William Dawes, Lecturer in Economics, is Economics Undergraduate Program Director. He has developed cooperative learning computer laboratories using the software system PC-Solve for a 100-student upper-division Economics course and is currently beginning implementation of similar labs for the large freshman Principles of Economics course. He is a member of the Stony Brook task force planning a minor in Quantitative Methods in Social and Behavioral Science.

David Ferguson, Professor of Technology and Society, has been involved in a wide variety of efforts to help underrepresented minorities succeed in engineering, science and mathematics. He was a member of the team developing materials for the Sloan Foundation's New Liberal Arts program. He is co-project director (with Tucker) of a large NSF Research Careers for Minority Scholars project and oversees the project's Treisman-type workshops to help minority students succeed in mathematically based disciplines. He has had numerous grants in educational technology for engineering, science and mathematics and in pre-engineering programs for minorities. He is PI for a pending SUNY Alliance for Minority Participation in Engineering involving 16 SUNY campuses.

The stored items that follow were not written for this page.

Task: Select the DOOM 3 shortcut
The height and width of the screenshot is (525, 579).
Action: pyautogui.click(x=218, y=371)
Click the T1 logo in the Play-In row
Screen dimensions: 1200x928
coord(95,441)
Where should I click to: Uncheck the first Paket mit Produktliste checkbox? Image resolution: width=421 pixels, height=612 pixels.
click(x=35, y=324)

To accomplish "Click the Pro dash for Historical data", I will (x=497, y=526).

David Hanson, Professor of Chemistry, is past chair of the Chemistry Department and a former Sloan Fellow. He has introduced cooperative learning and process skills into the 1000-student freshman general chemistry course, with support pending from the Dreyfus Foundation. The effort has substantially improved student performance as well as student morale. He was an invited participant at a recent Gordon Conference on Chemistry Education.

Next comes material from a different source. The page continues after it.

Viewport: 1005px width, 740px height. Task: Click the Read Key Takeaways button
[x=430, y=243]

Peter Henderson, Professor of Computer Science, is a nationally recognized expert on interweaving mathematics into computer science instruction. He has been Computer Science Undergraduate Program Director for the past 8 years. With NSF and private funding, he has developed a Foundations of Computer Science course that focuses on mathematical problem-solving underlying computer science (no computer programming) and involves a variety of innovative software to teach problem-solving.

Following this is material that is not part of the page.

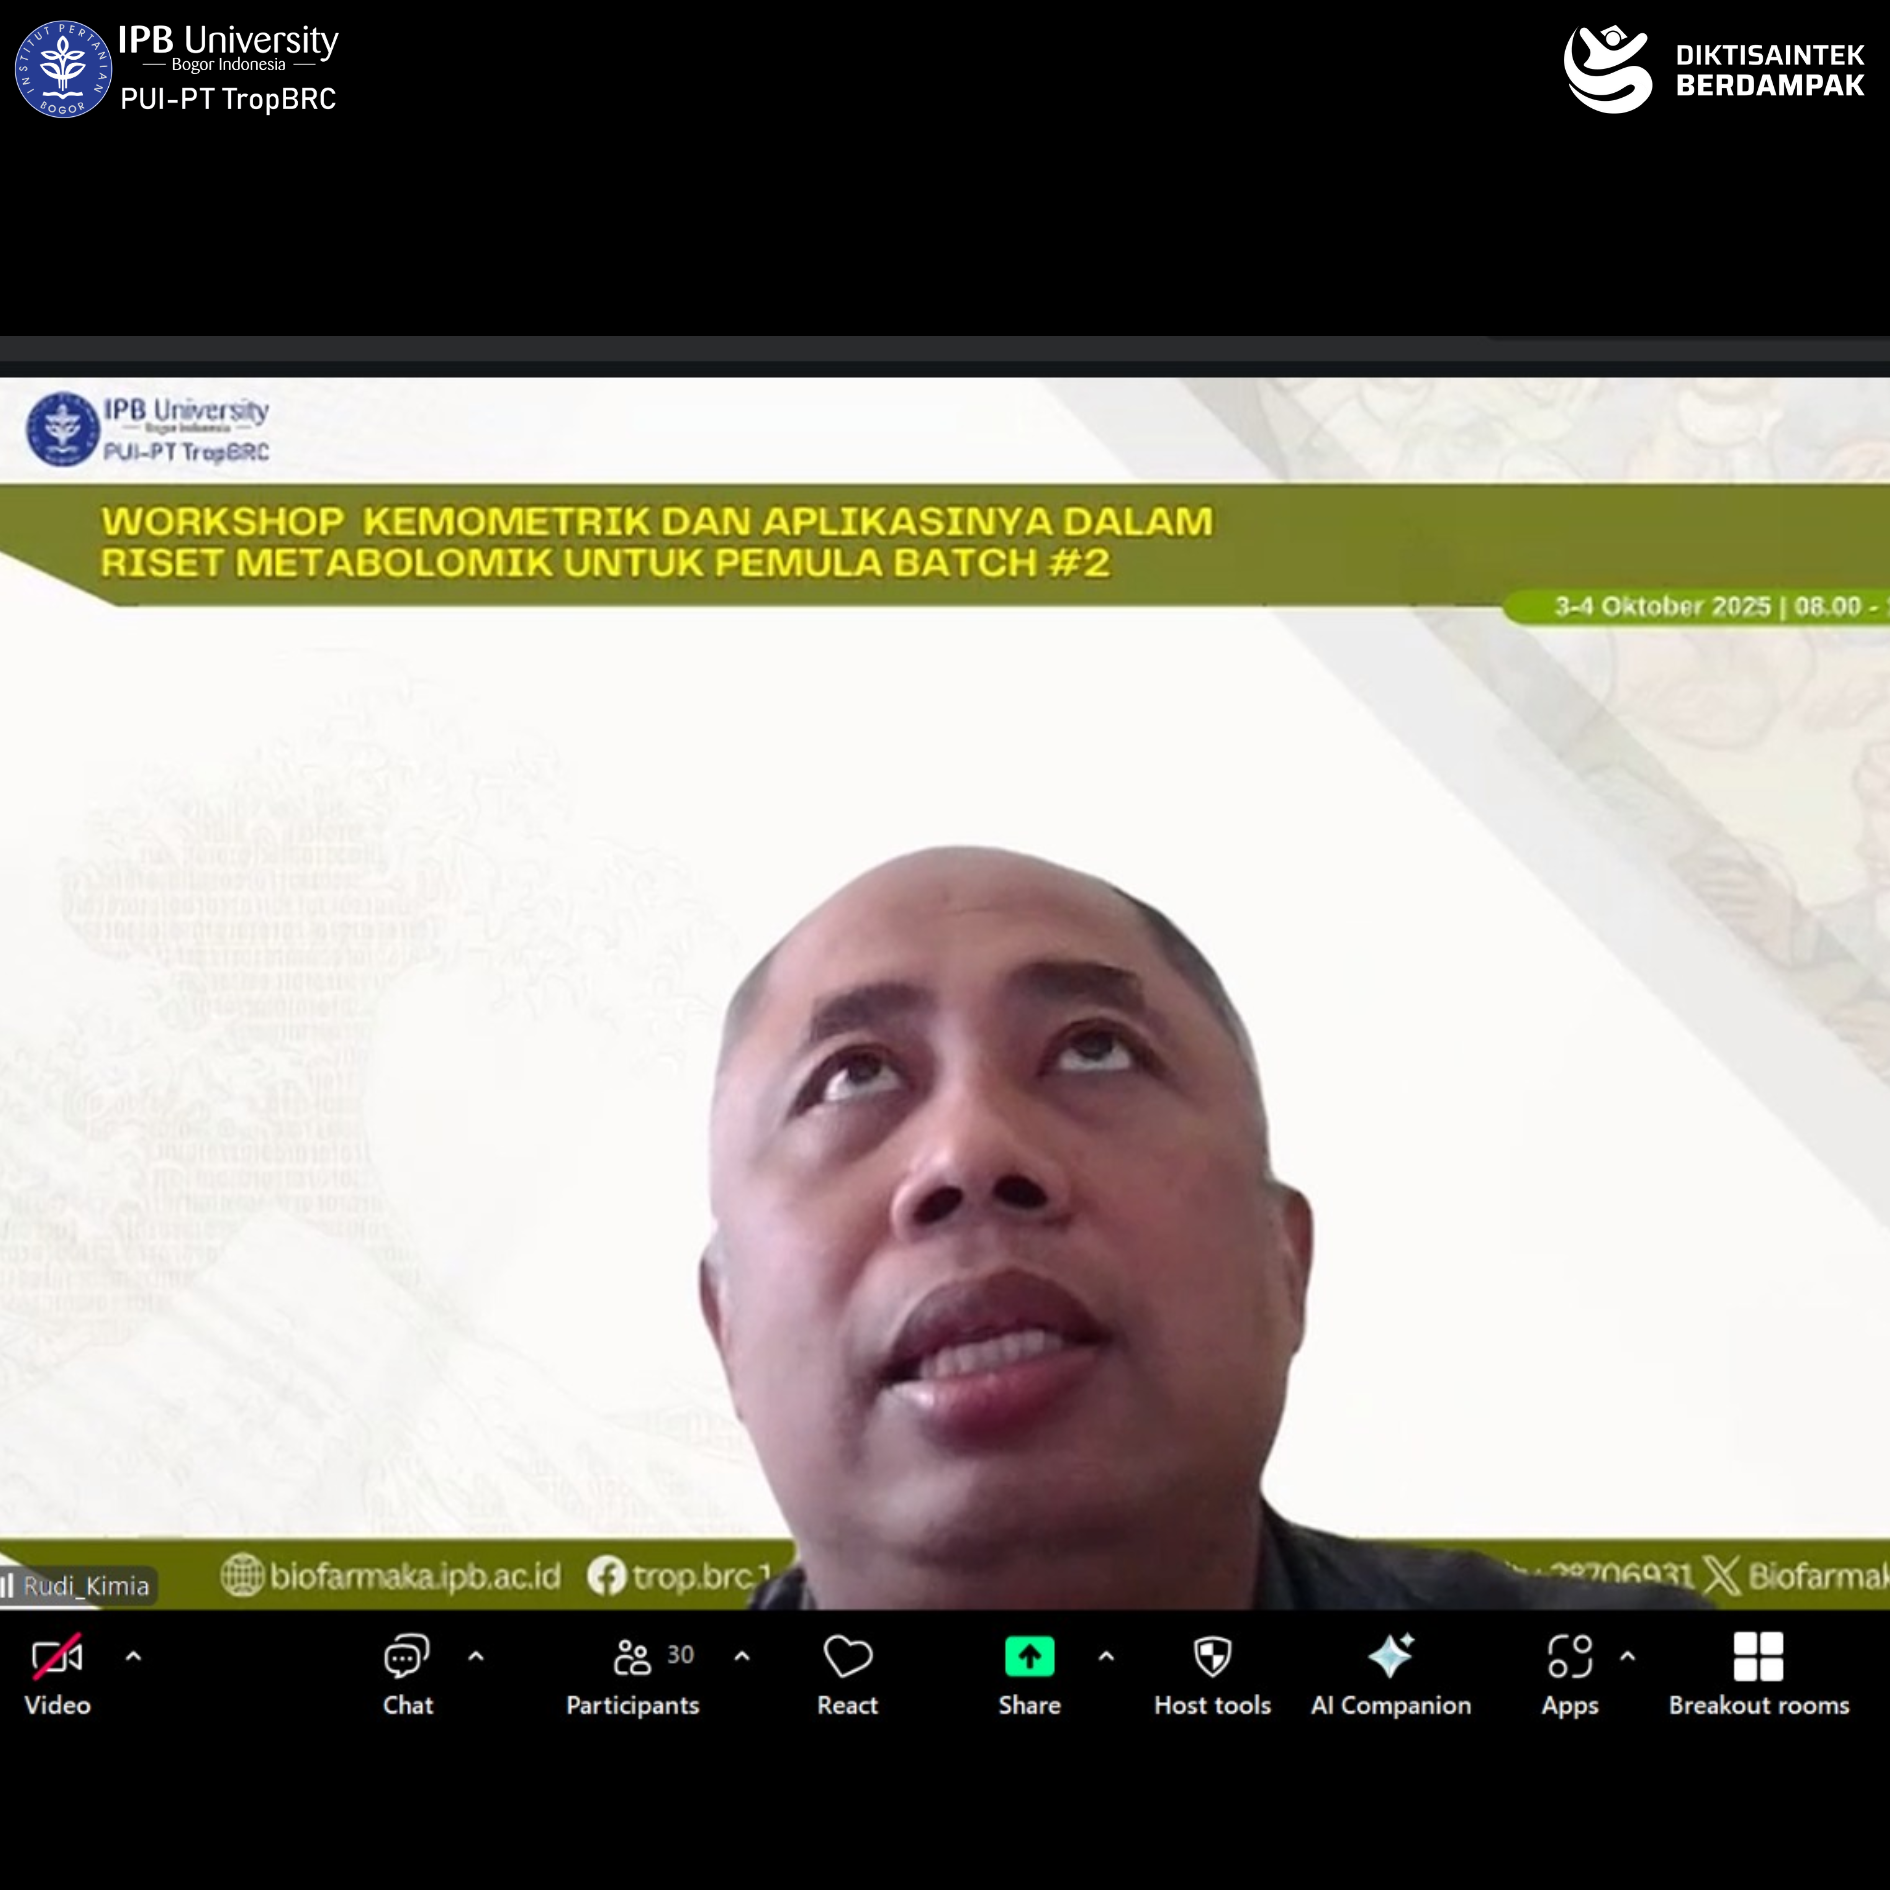Click the IPB University logo at top left
The image size is (1890, 1890).
(64, 69)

Anthony Phillips, Professor of Mathematics, is leading efforts to switch all calculus courses at Stony Brook over to a reformed format. He is a past Chair and past Undergraduate Program Director in Mathematics. He is heavily involved in the NSF-funded Geometry Center and spends time each summer teaching in the Center's educational program for undergraduates. He is an excellent mathematical expositor with several articles in Scientific American on his geometry research interests. He has developed an innovative course on mathematics and the arts. Under his leadership, in 1992 Stony Brook was the first major university (outside of those developing reform materials) to adopt a reform calculus text course-wide and, with NSF support, is implementing calculus reform with heavy use of cooperative learning in all versions of calculus.

Anne Preston, Associate Professor of Management, is a labor economist with a specialty in women in the scientific workforce. She is a consultant to the National Research Council's Committee on Women in Science and has undertaken studies supported by NSF and the Sloan Foundation on factors affecting women's participation in, and reasons for dropping out of, the scientific workforce. She is directing the extensive evaluation component of Stony Brook's $1,400,000 Women in Science project.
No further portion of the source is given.